Thursday, December 4, 2025

Fat Joe Accuses Lawyer Tyrone Blackburn of Submitting Fake AI-Generated Citations in Court Filing

Fat Joe is calling out attorney Tyrone Blackburn for allegedly packing a court filing with fake, AI-generated legal citations.

In court docs reviewed by Complex, the rapper’s legal team said Blackburn’s motion to dismiss his defamation lawsuit was full of “misrepresentations and fabrications of legal authority clearly generated by AI.” They pointed to “at least ten instances” where Blackburn allegedly cited “hallucinated” cases — either non-existent rulings or distorted versions of real ones.

Fat Joe, born Joseph Cartagena, filed the lawsuit earlier this year against his former hypeman, Terrance Dixon, along with Blackburn.

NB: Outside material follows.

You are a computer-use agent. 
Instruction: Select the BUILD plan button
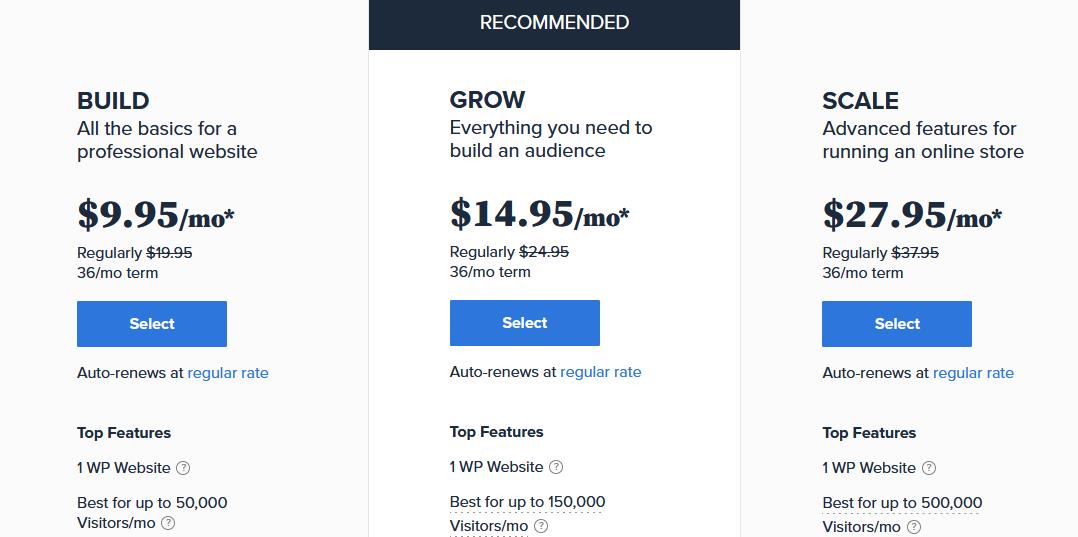152,324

He accuses them of trying to extort him with false claims of sexual misconduct and underage relationships in order to ruin his reputation and pressure him into a multimillion-dollar payout.

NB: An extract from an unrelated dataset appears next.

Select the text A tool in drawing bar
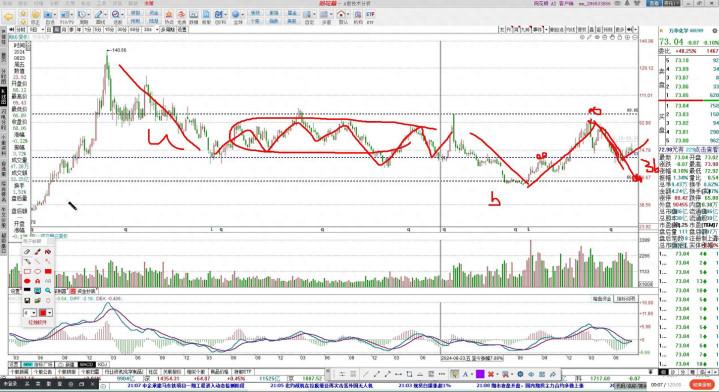The width and height of the screenshot is (719, 392). click(465, 374)
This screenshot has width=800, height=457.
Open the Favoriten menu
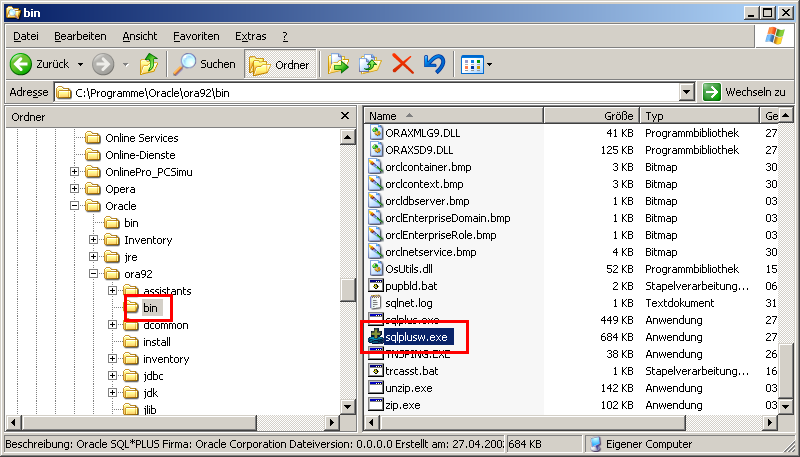195,36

The complaint says Dixon and Blackburn circulated fake social media posts accusing Joe of pedophilia and murder-for-hire plots. Blackburn filed a motion in August to have the case tossed, but Fat Joe’s lawyers say the filing is “fundamentally untrustworthy.”

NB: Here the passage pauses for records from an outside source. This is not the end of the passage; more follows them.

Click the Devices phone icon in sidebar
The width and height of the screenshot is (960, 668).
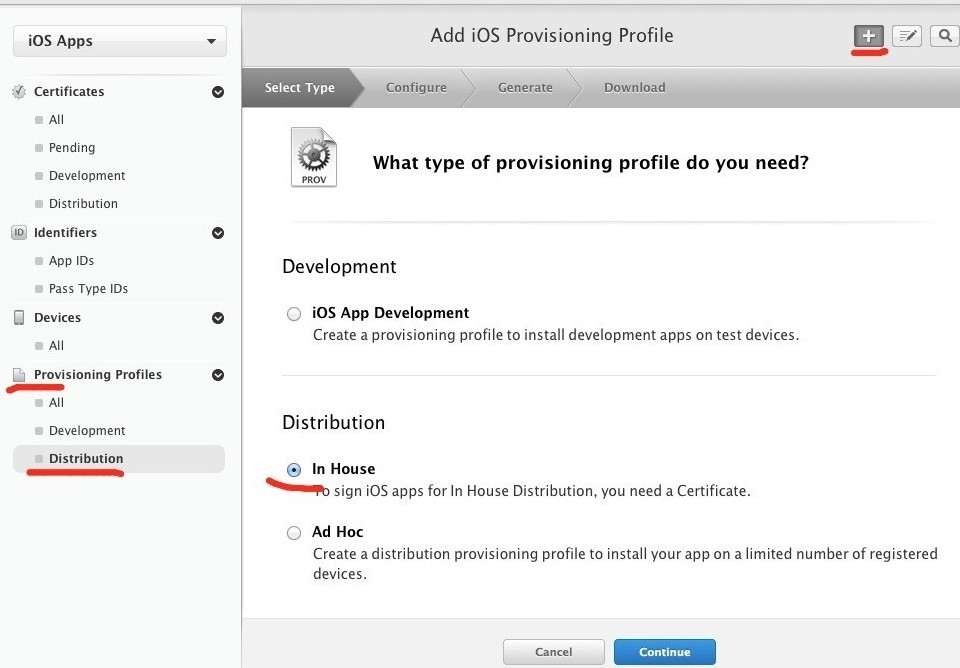coord(19,317)
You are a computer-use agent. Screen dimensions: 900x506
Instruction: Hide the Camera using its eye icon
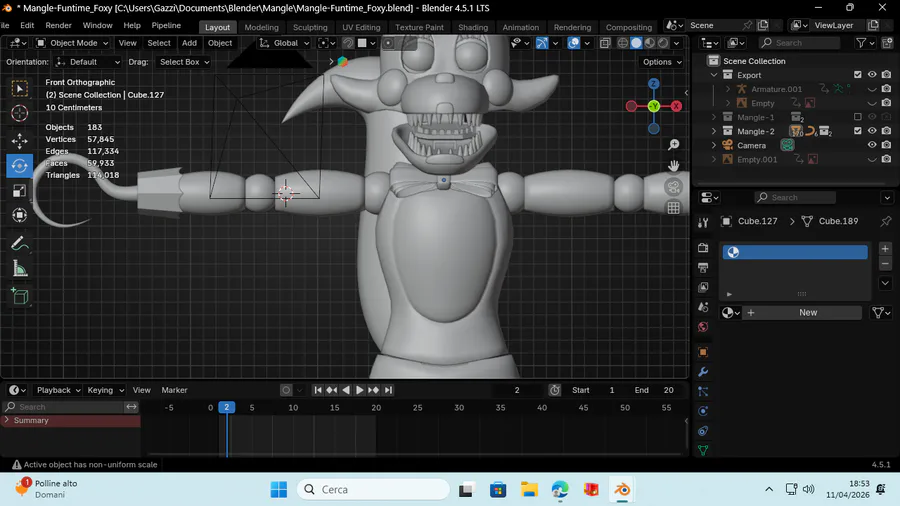pyautogui.click(x=872, y=145)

“Blackburn’s egregious misconduct in drafting the Motion overshadows Defendants’ substantive arguments,” the filing states, accusing him of “irresponsibly rely[ing] on artificial intelligence-generated content without manual verification.” Joe’s team also pointed to Blackburn’s history of similar issues.

“It is time, once and for all, for Blackburn to be sanctioned for his flagrant disregard of his duties and responsibilities to the court in fabricating and intentionally misconstruing legal authority,” they added.

Fat Joe’s lawyers are asking the judge to deny the dismissal, hit Blackburn with sanctions, and let the lawsuit move forward. The court has yet to rule on the motion.

This isn’t the first time Blackburn has been accused of such misconduct. Judges have previously reprimanded him for filings “replete with inaccurate statements of law” and “wholly fabricated quotations from caselaw.” In one Pennsylvania case, a judge found he had made “a conscious effort to deceive and mislead the Court.”

In another defamation case involving pastor T.D. Jakes, U.S. District Judge William Stickman ordered Blackburn to pay over $76,000 in legal fees after discovering AI-generated citations and false claims in filings, calling it “clear ethical violations of the highest order.”